Stepping up your wedge game is a great way to help shave meaningful strokes off your scorecard. But before you can truly start to plan your approach to wedges, it’s important to first understand all of the options available to you and how they all work.
If you’re relatively new to golf, a “wedge” refers to a class of golf clubs that are very similar to your irons, but that have the shortest shafts, heaviest clubheads and perhaps most importantly - the highest degree of loft.
Loft is the angle at which any clubhead sits in relation to the ground and has a direct impact on the height and distance that you’ll be able to hit the ball. Low lofted clubs (like your woods) were designed to hit the ball lower and farther. Whereas higher lofted clubs (like wedges) are meant to hit the ball higher, but shorter distances.
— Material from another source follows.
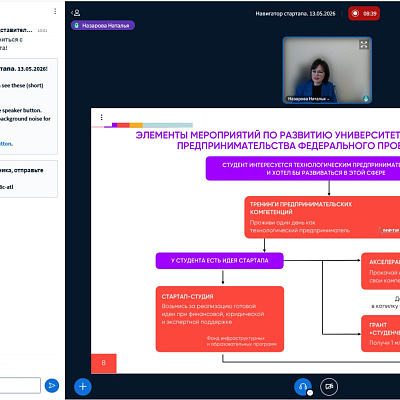Toggle the red recording indicator 08:39
This screenshot has height=400, width=400.
click(364, 14)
Wedges have the highest loft of all the clubs in your bag and are generally used to shoot short, accurate approach shots onto the green or get you out of sticky situations on the course, like hitting out of sand traps or shooting over trees that stand between you and the hole.
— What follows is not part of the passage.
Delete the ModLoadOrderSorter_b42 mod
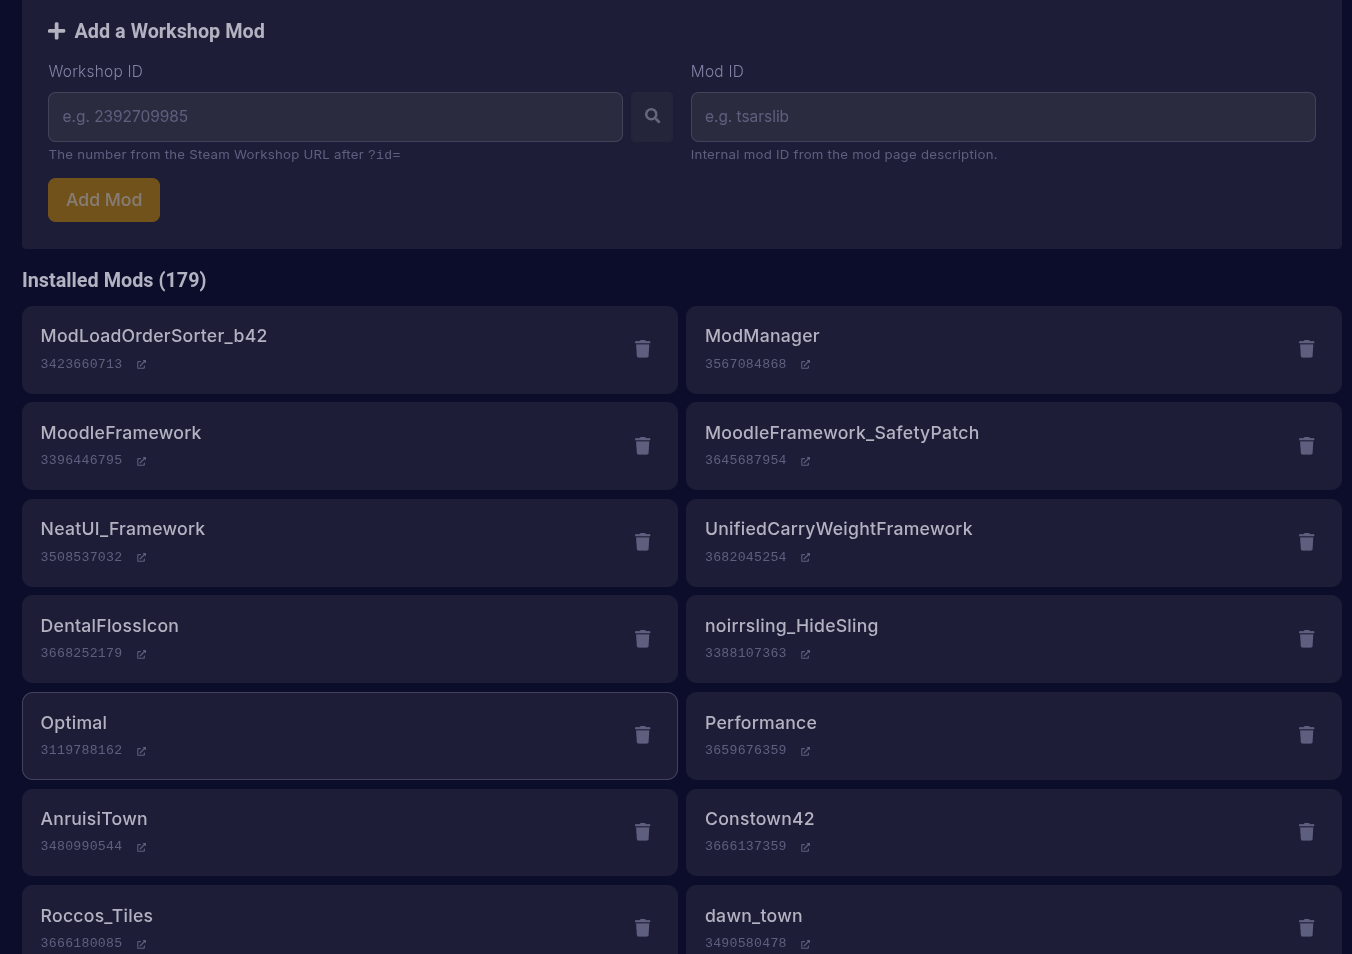click(x=642, y=349)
If you check in most golf bags, you’re almost certain to find a pitching wedge and likely a sand wedge too. While these are certainly the most common types of wedges, they only represent about half of the full wedge equation.
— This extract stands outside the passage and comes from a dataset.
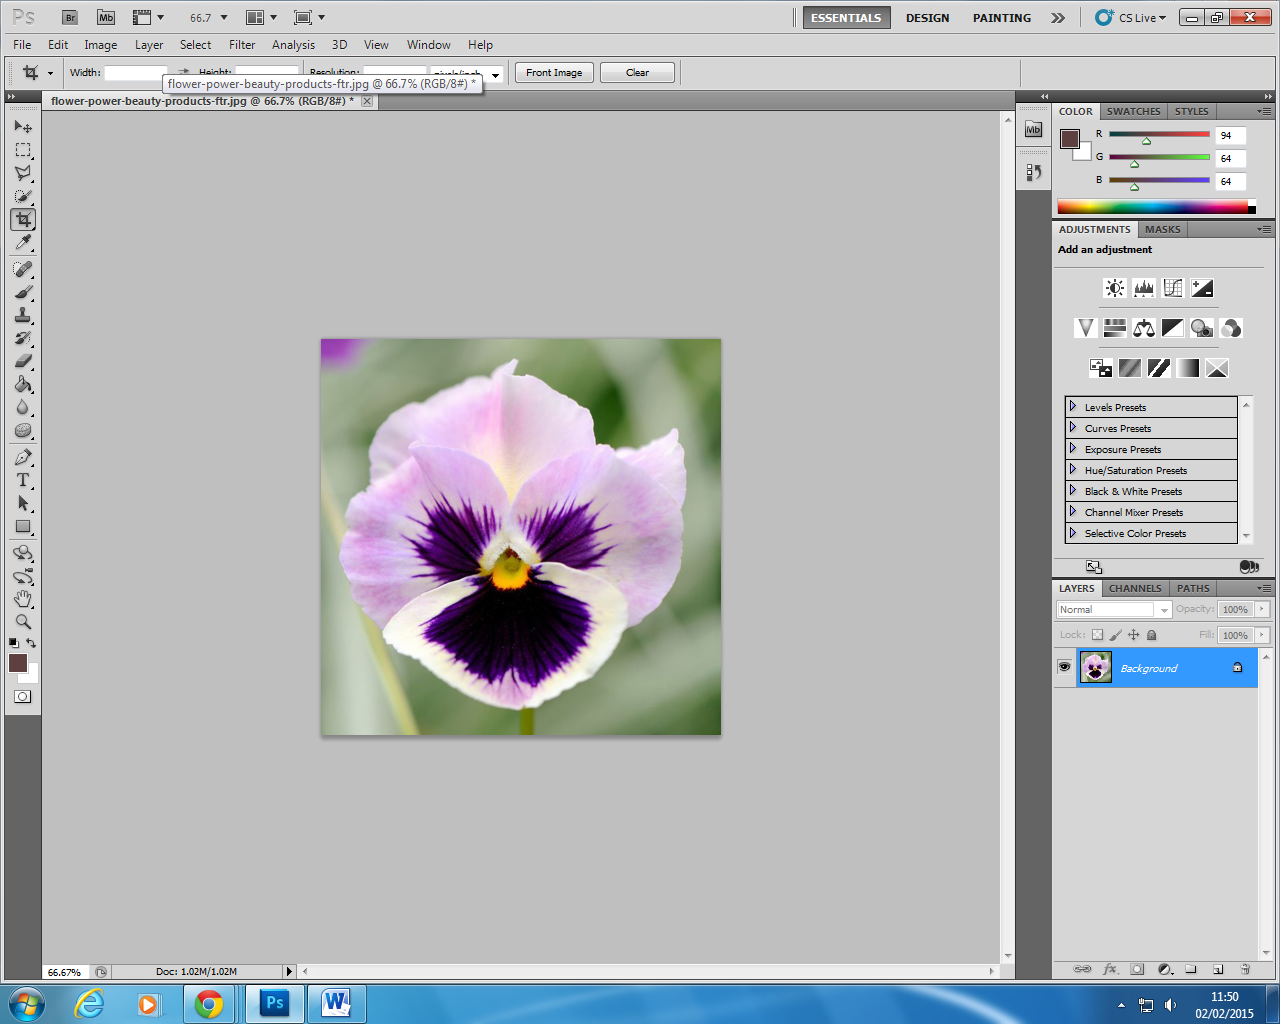Image resolution: width=1280 pixels, height=1024 pixels.
Task: Hide the Background layer
Action: click(x=1065, y=667)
Below is a quick introduction to the various types of wedges and some defining characteristics of each, to perhaps give you enough info to make an informed decision about which ones you should consider adding to your bag.
The lowest lofted of all wedges (usually between 44-48 degrees), the pitching wedge is the next club down after your 9-iron and can be identified by the letter “P” on the bottom of the club.
Thanks to the lower loft, your pitching wedge is great for hitting longer, higher shots. With a full swing, most people can hit a pitching wedge between about 75-150 yards (depending on the strength of the golfer).
Finally, because of their lower loft (relative to other wedges), it’s more difficult to get any sort of backspin when using a pitching wedge, so leave that up to some of the other wedge options.
As you can probably deduce, sand wedges are ideal for getting your ball out of sand traps and are identified by (you guessed it) the letter “S”.
Sand wedges typically have a loft of between 54-58 degrees and are ideal for hitting the ball out of soft lies like sand, mud and thick rough. The higher loft, paired with the heavier club head, allows you to hit the ball “fat” (i.e. take some sand or mud in front of the ball) helping to pick the ball out of the unsturdy, hazardous terrain.
With a full swing, most golfers can hit a sand wedge between approximately 45-85 yards, but thanks to the loft, this club can help make surgical approach shots that can stop dead on the green, or for the more advanced, put some solid backspin on the ball.
If you’ve ever been to London, England and used their subway system “The Tube”, you’ve heard the recorded voice call out - Mind the Gap. In that instance, it’s to make sure you don’t fall between the platform and the subway car, but you’d be well advised to heed the same warning here and look into getting yourself a gap wedge.
A slightly less common or standardized type of wedge, gap wedges do exactly what the name suggests - fill in the gap of club distance between your pitching and sand wedges.
Gap wedges are ideal from under 50 yards out and allow you to still take a full swing, which avoids you having to take any half-speed swings that are tough to gauge and execute with any consistency.
Gap wedges can be identified by a few different types of letters on the bottom of the club: “G” (Gap), “A” (Approach) or less commonly “U” (Utility).
Last but certainly not least is the lob wedge, commonly identified by the letter “L”. Lob wedges have the highest loft of all the wedge family (usually between 58-64 degrees) and therefore usually shoot the shortest distance.
These wedges are perfect for hitting high, short distance approach shots that you want to land with authority and within a tight space on the green.
If you’re close to a green that has lots of slope in play, using a lob wedge is a great club to pick the spot you want to hit on the green, then have it land and not roll towards those precarious sloped areas.
Lob wedges are also meant to get the ball up in a hurry, so if you’re behind a tree or other hazard and need to get your ball up and over quickly, make sure you reach for your lob wedge.
If you’re able to have all 4 types of wedges in your bag, a good combination would be to have a 45 degree pitching wedge, 50 degree gap wedge, 54 degree sand wedge and then add in a 58 degree lob wedge.
Remember - a good wedge shot around the green (hopefully) means shorter distanced - and therefore, fewer - putts!